At SMHAF’s invitation, Kathryn Joseph has recorded her own version of A Way From Rage, a song Beldina wrote for the Mental Health Foundation’s 70th anniversary in 2019. Adura Onashile and Laura Cameron-Lewis have also collaborated on a film to accompany the song.

The song is now available to download from Kathryn Joseph’s Bandcamp page. All proceeds from the download will go to the Mental Health Foundation to support arts and mental health projects in Scotland. Download the song here


About the Song

Beldina and Kathryn were friends and musical kindred spirits, often expressing admiration for each other’s work. In October 2021 Beldina sang Kathryn’s song The Bird at the Scottish Album of the Year Awards. The performance won widespread acclaim. It was also her last public appearance.

In December 2021, in consultation with Beldina’s family, SMHAF asked Kathryn to record a new version of A Way From Rage, a poignant, poetic song about the challenges of trying to heal, as a creative response and an act of remembrance.

Kathryn recorded her version of A Way From Rage at Chem19 in Glasgow in February 2022. Its premiere at the CCA will be followed by a digital release, to be announced shortly, with proceeds supporting artistic projects that address mental health. Beldina’s own recording of her song continues to be available via Heir of the Cursed’s Bandcamp page.

Kathryn Joseph said:

“Beldina was one of the most beautiful and amazing humans I have ever known. Her songs are the most beauty of all and it’s a total privilege for me to get to sing one of them. The words that she left us are important and I hope will help others. She was the kindest, most supporting, beautiful champion of others always and our hearts are broken that she is gone. She was our goddess. And always will be.”

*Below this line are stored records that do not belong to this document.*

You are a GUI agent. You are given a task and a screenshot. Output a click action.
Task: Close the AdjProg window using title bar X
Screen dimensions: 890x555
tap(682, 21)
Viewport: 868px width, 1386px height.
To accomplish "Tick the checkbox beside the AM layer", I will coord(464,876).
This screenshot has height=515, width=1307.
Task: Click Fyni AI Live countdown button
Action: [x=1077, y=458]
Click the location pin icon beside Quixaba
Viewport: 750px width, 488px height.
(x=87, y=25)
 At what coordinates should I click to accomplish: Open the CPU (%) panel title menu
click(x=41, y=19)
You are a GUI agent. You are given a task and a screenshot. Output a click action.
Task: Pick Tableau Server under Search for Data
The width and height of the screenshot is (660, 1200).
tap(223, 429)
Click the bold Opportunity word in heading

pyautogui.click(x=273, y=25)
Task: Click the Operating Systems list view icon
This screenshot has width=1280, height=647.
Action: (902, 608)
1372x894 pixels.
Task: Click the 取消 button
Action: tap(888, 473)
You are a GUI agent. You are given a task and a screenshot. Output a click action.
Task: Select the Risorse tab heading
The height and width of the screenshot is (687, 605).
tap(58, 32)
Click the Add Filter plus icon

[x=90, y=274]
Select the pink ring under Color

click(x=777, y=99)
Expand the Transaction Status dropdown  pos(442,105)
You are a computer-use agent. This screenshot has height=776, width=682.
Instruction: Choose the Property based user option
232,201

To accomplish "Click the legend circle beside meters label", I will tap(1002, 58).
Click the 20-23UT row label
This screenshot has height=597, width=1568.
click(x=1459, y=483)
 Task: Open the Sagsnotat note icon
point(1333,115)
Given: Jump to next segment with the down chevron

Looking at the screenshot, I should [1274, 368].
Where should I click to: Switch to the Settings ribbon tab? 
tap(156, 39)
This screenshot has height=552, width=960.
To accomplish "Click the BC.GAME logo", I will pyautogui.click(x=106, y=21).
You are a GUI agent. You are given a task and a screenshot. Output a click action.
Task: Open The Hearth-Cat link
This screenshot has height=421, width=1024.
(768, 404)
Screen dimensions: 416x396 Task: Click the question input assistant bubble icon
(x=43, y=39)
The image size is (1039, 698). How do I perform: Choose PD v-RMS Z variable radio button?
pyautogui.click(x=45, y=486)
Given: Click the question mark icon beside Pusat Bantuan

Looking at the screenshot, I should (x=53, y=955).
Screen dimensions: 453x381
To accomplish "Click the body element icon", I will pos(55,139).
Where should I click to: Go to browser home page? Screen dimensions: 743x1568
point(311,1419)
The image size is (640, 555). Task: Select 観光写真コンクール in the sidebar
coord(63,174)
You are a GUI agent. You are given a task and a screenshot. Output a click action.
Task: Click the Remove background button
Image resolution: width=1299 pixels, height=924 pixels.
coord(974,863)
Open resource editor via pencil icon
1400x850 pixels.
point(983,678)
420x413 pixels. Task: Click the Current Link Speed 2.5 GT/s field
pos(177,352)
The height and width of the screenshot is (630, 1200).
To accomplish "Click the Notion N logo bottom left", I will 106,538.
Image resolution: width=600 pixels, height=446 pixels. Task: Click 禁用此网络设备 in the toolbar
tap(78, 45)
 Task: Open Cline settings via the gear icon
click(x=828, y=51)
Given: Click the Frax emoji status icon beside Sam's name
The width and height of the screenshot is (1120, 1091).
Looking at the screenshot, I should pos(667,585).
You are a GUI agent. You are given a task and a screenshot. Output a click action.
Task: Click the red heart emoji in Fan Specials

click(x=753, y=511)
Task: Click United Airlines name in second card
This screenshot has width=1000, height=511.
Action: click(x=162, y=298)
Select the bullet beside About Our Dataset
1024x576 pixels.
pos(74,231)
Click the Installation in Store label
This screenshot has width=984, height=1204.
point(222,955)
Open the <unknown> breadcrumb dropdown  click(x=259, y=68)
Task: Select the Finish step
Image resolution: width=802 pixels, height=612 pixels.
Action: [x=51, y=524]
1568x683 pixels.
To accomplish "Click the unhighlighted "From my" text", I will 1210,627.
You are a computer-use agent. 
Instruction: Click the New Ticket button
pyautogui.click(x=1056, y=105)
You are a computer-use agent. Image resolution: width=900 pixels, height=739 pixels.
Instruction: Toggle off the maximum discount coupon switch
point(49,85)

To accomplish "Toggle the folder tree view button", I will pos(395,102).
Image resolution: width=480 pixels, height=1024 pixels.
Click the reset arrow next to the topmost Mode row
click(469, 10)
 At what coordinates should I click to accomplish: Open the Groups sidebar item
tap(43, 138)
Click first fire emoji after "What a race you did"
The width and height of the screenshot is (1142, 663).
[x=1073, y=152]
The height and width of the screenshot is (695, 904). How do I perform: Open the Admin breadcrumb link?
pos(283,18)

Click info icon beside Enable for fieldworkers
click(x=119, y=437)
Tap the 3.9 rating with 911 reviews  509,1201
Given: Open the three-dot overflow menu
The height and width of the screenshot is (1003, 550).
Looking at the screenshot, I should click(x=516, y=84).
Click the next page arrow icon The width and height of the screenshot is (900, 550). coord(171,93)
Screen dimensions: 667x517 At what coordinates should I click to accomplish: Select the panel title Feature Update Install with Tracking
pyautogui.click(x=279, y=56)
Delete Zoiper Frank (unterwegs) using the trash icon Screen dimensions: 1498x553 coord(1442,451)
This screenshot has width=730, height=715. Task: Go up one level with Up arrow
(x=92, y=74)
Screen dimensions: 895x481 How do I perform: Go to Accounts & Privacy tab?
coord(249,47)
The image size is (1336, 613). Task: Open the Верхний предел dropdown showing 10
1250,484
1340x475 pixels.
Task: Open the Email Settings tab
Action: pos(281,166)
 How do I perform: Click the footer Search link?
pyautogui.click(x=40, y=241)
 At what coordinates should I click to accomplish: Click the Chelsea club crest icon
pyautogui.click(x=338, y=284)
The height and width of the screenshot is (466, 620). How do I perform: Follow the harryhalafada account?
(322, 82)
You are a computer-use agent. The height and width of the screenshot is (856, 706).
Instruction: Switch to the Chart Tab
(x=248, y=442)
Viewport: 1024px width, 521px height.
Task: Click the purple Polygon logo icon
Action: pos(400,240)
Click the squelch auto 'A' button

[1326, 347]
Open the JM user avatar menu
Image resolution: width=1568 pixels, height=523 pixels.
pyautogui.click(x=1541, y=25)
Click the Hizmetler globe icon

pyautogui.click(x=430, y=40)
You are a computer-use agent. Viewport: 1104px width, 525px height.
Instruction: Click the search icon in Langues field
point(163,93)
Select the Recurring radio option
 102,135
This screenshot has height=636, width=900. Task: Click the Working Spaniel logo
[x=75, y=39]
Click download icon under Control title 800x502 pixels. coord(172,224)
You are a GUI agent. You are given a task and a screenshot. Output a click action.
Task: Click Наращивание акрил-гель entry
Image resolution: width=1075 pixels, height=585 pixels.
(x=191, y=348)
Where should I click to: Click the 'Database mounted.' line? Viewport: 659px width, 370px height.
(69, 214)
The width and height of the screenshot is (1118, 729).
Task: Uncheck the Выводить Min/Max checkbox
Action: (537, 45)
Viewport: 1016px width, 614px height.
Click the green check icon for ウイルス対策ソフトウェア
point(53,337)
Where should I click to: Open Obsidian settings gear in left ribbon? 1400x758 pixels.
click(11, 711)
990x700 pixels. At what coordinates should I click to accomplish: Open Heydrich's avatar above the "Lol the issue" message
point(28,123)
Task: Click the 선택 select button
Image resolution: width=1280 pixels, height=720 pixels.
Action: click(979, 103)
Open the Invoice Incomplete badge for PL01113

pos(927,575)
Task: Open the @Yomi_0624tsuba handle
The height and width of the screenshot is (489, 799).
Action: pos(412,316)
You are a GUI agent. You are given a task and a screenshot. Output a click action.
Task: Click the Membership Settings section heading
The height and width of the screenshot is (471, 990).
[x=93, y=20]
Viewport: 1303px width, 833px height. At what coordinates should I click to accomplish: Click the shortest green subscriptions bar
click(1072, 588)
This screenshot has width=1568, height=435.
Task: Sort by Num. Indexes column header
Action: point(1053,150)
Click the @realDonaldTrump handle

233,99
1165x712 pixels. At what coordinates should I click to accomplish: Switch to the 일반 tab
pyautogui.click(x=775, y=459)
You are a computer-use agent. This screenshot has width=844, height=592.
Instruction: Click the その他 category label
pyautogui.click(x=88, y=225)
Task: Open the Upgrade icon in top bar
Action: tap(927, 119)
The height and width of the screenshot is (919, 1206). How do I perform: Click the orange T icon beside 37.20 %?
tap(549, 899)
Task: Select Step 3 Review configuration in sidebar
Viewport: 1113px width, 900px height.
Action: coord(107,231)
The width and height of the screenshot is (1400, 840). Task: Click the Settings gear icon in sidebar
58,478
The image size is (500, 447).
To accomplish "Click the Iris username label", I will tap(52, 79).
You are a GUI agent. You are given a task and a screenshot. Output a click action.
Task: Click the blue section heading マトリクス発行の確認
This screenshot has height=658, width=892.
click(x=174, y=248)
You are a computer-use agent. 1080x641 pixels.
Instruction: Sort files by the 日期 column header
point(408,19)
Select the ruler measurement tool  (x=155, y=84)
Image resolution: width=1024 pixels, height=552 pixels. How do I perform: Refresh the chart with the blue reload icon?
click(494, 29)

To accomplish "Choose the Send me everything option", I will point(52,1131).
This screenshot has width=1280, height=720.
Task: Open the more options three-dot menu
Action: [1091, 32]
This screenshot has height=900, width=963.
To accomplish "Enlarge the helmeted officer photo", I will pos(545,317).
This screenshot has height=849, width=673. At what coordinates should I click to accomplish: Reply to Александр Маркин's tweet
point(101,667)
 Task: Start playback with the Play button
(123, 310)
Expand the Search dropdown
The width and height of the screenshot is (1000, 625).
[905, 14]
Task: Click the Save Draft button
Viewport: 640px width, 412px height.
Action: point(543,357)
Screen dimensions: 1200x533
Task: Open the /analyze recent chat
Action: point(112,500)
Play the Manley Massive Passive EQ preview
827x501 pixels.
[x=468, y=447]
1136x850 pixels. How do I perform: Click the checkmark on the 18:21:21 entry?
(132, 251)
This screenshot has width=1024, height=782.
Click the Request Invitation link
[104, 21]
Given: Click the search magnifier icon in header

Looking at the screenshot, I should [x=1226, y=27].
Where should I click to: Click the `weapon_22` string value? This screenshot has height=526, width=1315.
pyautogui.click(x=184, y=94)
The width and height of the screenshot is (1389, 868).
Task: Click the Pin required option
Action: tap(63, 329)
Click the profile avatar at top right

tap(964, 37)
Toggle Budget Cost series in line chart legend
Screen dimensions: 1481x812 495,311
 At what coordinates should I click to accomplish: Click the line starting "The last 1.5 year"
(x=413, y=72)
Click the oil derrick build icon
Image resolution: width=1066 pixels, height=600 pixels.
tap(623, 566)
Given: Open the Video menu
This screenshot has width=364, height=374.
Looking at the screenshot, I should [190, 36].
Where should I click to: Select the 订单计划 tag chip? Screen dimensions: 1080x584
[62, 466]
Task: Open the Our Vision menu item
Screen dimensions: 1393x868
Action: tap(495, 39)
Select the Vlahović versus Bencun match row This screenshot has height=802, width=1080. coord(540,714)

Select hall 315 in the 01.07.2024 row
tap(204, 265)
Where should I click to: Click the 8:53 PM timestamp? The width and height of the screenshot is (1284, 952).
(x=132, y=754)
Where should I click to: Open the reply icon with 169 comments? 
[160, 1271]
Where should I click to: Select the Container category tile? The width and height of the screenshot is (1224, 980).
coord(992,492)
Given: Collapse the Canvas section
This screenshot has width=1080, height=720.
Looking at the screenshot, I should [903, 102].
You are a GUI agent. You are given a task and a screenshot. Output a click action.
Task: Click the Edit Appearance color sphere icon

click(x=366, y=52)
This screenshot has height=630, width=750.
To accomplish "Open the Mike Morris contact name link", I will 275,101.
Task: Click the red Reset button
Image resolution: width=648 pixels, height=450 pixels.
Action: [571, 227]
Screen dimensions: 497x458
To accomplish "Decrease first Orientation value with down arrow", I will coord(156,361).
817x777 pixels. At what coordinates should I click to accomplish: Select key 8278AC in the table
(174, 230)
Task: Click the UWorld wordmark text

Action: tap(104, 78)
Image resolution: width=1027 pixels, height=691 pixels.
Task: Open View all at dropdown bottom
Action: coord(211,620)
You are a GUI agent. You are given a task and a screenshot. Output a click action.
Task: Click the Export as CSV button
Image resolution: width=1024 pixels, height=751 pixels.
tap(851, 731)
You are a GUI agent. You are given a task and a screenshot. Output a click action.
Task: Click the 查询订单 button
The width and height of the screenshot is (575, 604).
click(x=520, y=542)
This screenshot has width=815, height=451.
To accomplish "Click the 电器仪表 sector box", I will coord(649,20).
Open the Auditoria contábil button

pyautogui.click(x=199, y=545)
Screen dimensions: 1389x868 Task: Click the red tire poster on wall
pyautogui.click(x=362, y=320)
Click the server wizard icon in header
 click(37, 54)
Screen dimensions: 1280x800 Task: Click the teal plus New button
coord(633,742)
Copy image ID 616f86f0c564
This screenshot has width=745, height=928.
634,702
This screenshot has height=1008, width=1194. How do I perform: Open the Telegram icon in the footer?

Beldina Odenyo Onassis at SMHAF Writing AwardsLaura Cameron-Lewis and Adura Onashile in Uig

About the Film

A Way From Rage, the film, was shot in Uig on the Isle of Lewis in April 2022. It is the first collaboration between Laura Cameron-Lewis and Adura Onashile, who have known each other for 16 years; both trained at Dartington College of Arts and have recently moved from theatre into film. Beldina had stayed with Laura in Uig in 2018 while developing the theatre show Move; she had been keen to return to a place she described as a ‘pocket of the dream’ to finish writing a play.

Laura and Adura said:

“We both knew Beldina and admired her and her work very deeply. We wanted to give her a film that we hoped she would have loved, something that focused on the elements of darkness and light in a landscape that she loved here on the Isle of Lewis. We hope that this film, of the power of a woman facing and overcoming the grief she carries within her, is a small tribute to Beldina herself and her immense gift for evoking the depths and edges of the human experience.”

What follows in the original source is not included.